Running Portugal

In August, I visited my aunt who lives in Lisbon, Portugal. I spent an amazing time there; the city and its surroundings are absolutely beautiful! Of course I had my running gear with me, and I would like to share with you some of my experiences on running in this wonderful environment.

First of all: Lisbon and its surroundings are full of runners. Running is a popular sport among both natives and tourists, and there are plenty of ways on comfortably getting around on your feet.

Sightseeing: Get ready for some hills and stairs

If you plan to do running and sightseeing at the same time, Lisbon has a treat for your hamstrings, as it is located on seven lovely hills. The views from the top are absolutely amazing and definitely worth the climb, even if, like me, you simply walked the entire way. For obvious reasons, you will find most of the runners somewhere else; along the river.

The River Tagus

Lisbon lies on the bank of the beautiful river Tagus with stunning views and promenades which span the city. Not surprisingly, these promenades are some of the favourite places for runners. Moreover, there are trains and metro lines very close to the river, and the tickets are very affordable, so it is really easy if you decide one day you want to go to the Expo area and run along the river there. It is really pretty and full of modern architecture. If you want a break, there’s the Europe’s largest indoor aquarium and plenty of spaces to sit down and relax.

Belém

Another wonderful area with a convenient promenade along the river, topped off with a multitude of green parks, architectural monuments (both old and new) and museums worth visiting. If all that running around makes you hungry, I can recommend a delicious Italian-style pizza in the restaurant at the Museu Coleção Berardo (modern art gallery).

Out of the city – beaches!

There is a train line which connects Lisbon to its suburbs all the way to the picturesque city of Cascais, and all along the riverside and oceanside there you can find beaches.
I dedicated my old pair of running shoes to the sand and it was spectacular. The water was very cold (too cold for me to swim in, and that’s not something that happens often), but the plus side of it is that it cools the air down at the very edge of the beach making it pleasant to run even when the temperatures are very high.
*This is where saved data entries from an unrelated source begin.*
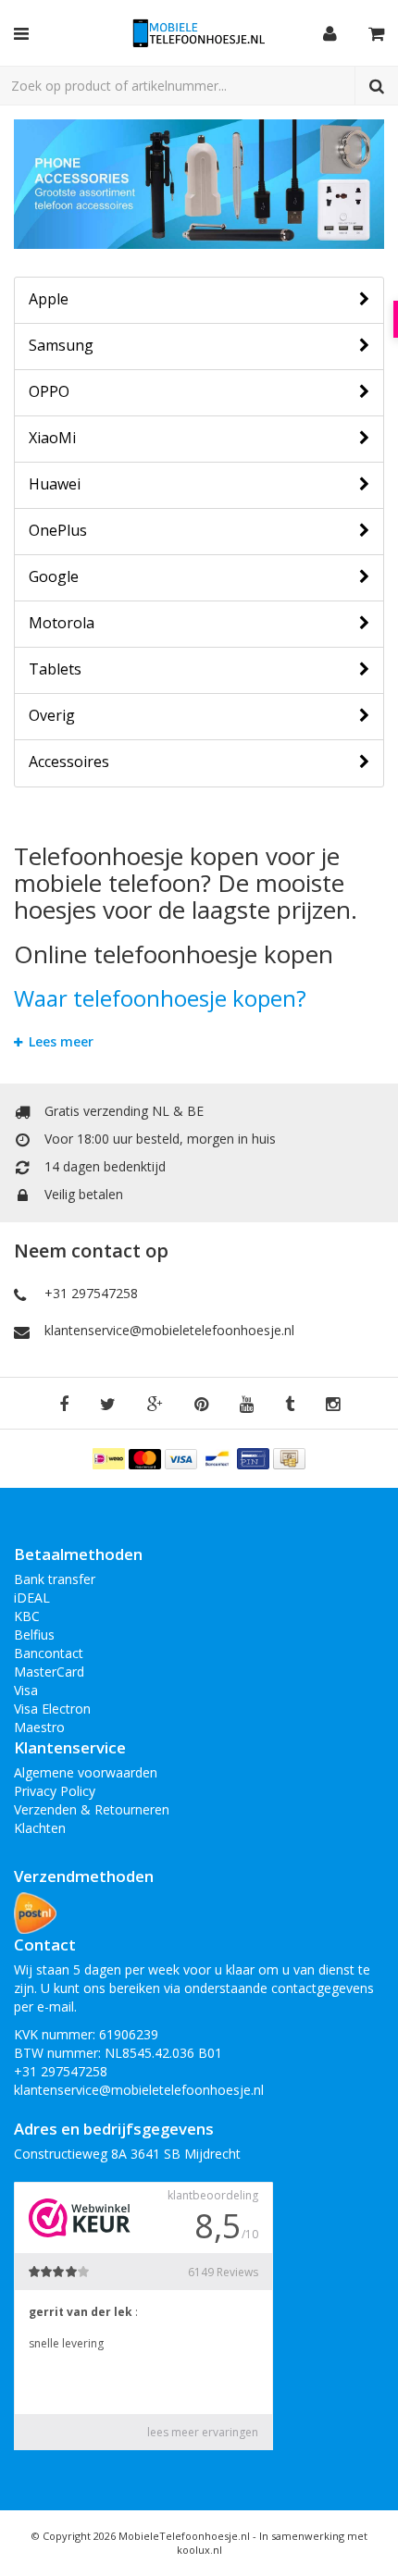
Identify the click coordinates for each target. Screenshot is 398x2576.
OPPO (49, 391)
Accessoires (69, 761)
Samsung (61, 345)
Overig (52, 715)
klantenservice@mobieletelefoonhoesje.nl (169, 1330)
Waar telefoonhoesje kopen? (160, 998)
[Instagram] (333, 1405)
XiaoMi (52, 437)
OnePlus (58, 530)
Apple (48, 298)
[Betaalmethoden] (111, 1457)
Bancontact (48, 1653)
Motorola (61, 622)
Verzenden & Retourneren (91, 1809)
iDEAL (32, 1597)
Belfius (34, 1634)
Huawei (55, 484)
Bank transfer (54, 1579)
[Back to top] (366, 2544)
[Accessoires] (199, 184)
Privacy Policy (54, 1791)
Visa (26, 1690)
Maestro (39, 1727)
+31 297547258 (91, 1293)
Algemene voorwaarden (85, 1772)
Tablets (55, 669)
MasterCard (49, 1671)
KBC (27, 1616)
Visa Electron (52, 1708)
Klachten (40, 1828)
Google (54, 576)
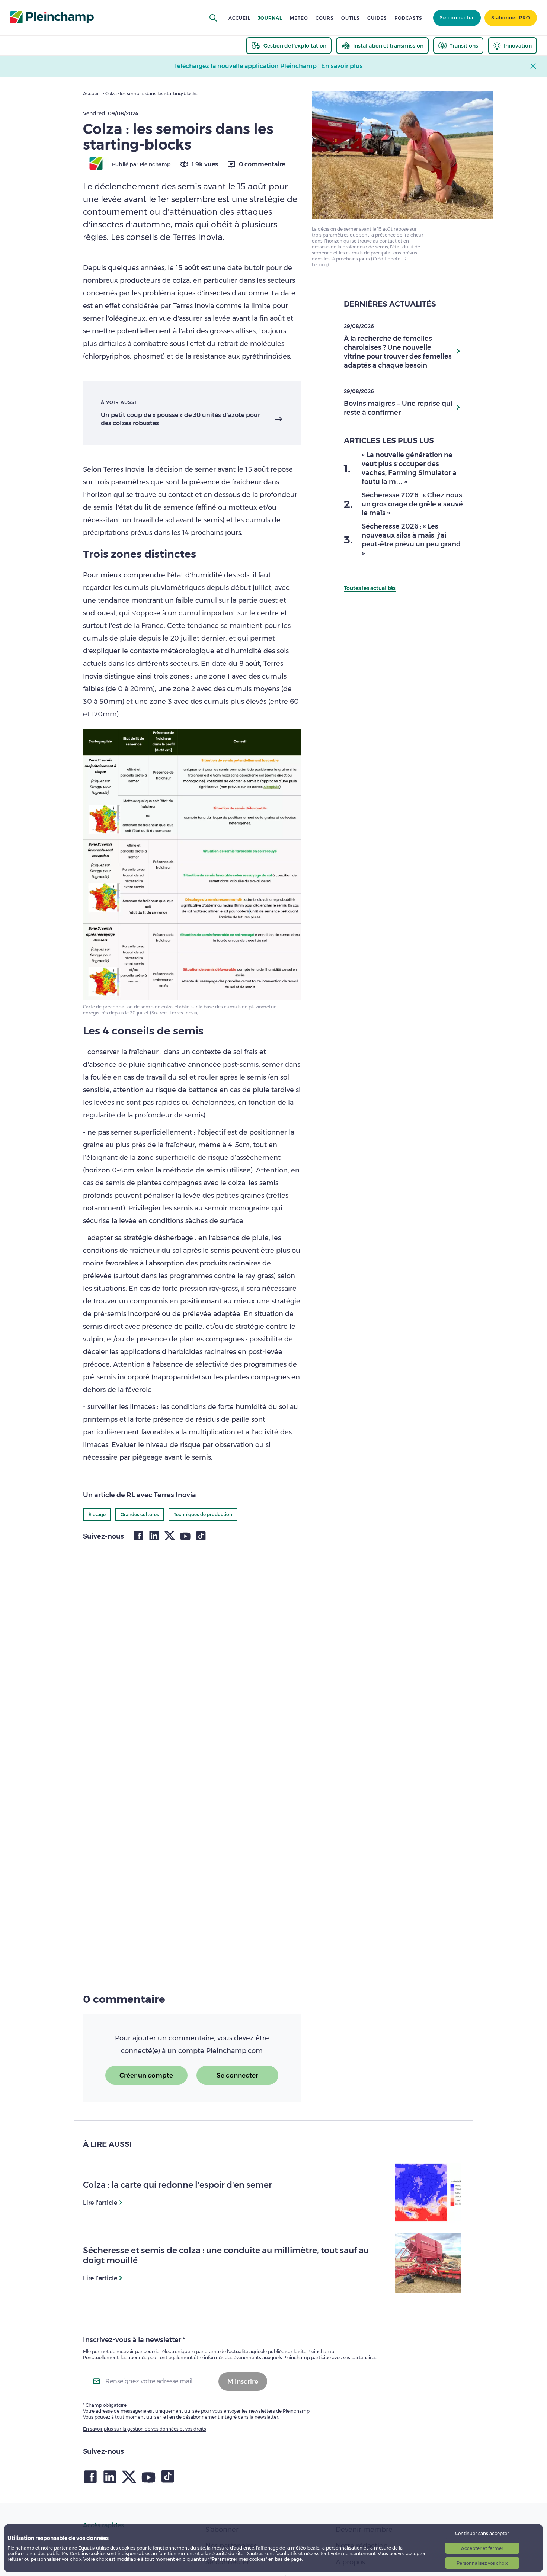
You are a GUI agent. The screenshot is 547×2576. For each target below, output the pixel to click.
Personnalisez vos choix (482, 2563)
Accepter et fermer (482, 2548)
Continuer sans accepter (482, 2533)
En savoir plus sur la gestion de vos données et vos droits (144, 2429)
However, if you dream of beaches that span for miles, you’ll have to make your way around some old timey fortifications which dot the coast.

Cascais and Boca do Inferno

Conveniently reachable by train, Cascais is not only a picturesque port town with a beautiful small palace, a Paula Rego museum and a wonderful park. If you follow the road further down the coast, you’re in for a visual treat: it is lined with black cliffs. You’re in luck, because there’s a path right along them where people are free to bike, run or walk. Just be careful when you do want to step onto the rocks themselves, they do tend to fall off without warning…

Equipment

Everyone has their preferences on what to take on their runcaction, but I have a couple of tips based on what I found useful during my stay in Lisbon.
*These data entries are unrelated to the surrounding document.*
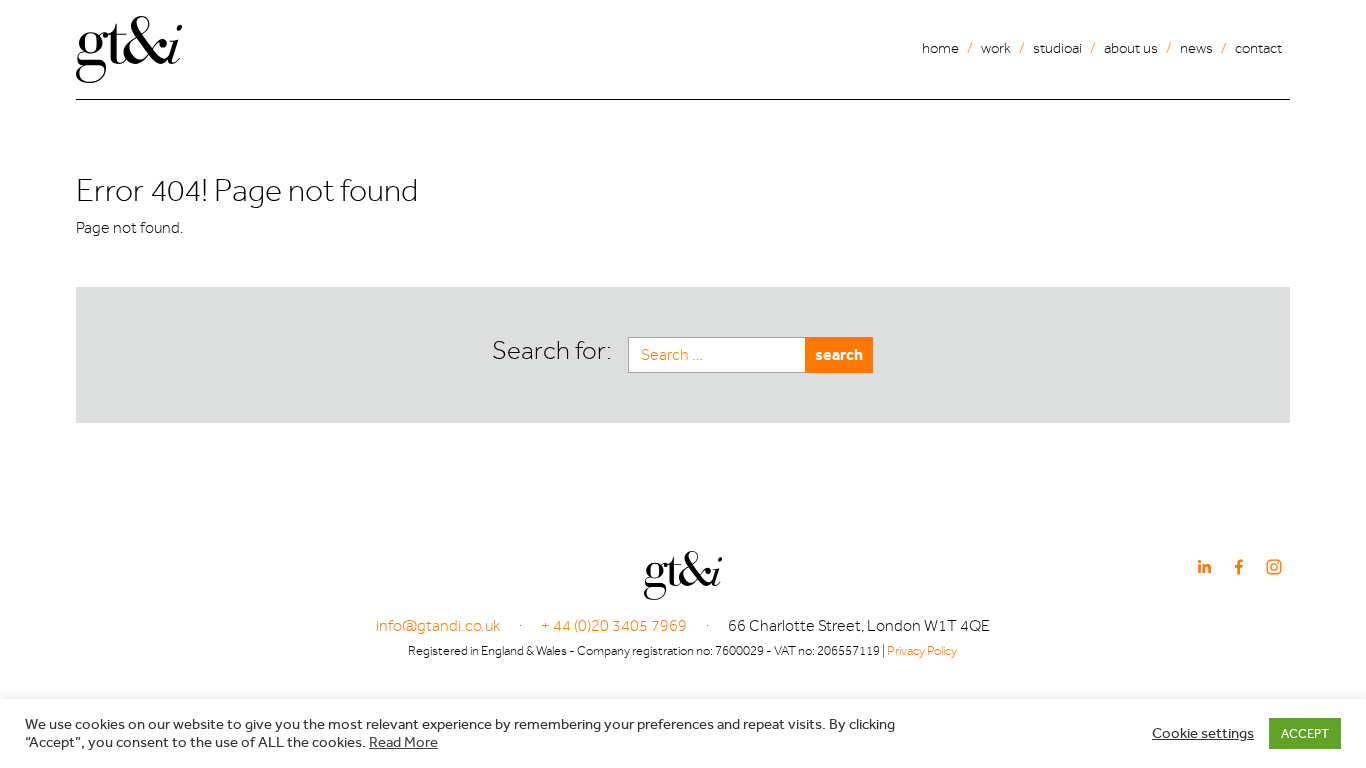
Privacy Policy (922, 650)
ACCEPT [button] (1305, 733)
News (1196, 48)
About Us (1131, 48)
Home (940, 48)
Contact (1258, 48)
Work (996, 48)
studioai (1057, 48)
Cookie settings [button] (1203, 733)
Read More (403, 742)
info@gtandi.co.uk (438, 626)
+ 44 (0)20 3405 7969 (614, 626)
  1. I know this is obvious, but sunscreen is an absolute must if you do not want to end up severily burned. I also recommend having a running cap and a hydration bottle even if you do not run very long distances. It can be very, very hot.
  2. At the same time, it can also get cold all of the sudden. Even though the weather was splendid all two weeks I spent there, there was one exception: an afternoon/evening when a long-sleeve running tee was much more sensible.
  3. Beach shoes, or a pair of running shoes dedicated to running in the sand. There can be sharp stones, shells and jellyfish there, so if you decide to run barefoot, be careful!
  4. LED and/or reflective gear. The day is not that very long in Lisbon in August and you want to make sure you will be visible on those dark mornings or evenings when you go run.
  5. Some sort of GPS to guide you home in case you get lost. Portuguese people are extremely kind and helpful; so helpful that, when you ask them for directions and they do not know the correct route, they will still try to guide you the best they can. What might result in you getting lost even worse.
  6. A bikini that fits under a running bra/running shorts (or running shorts that can get wet). Just in case you want to take a dip in the ice-cold ocean after all that running!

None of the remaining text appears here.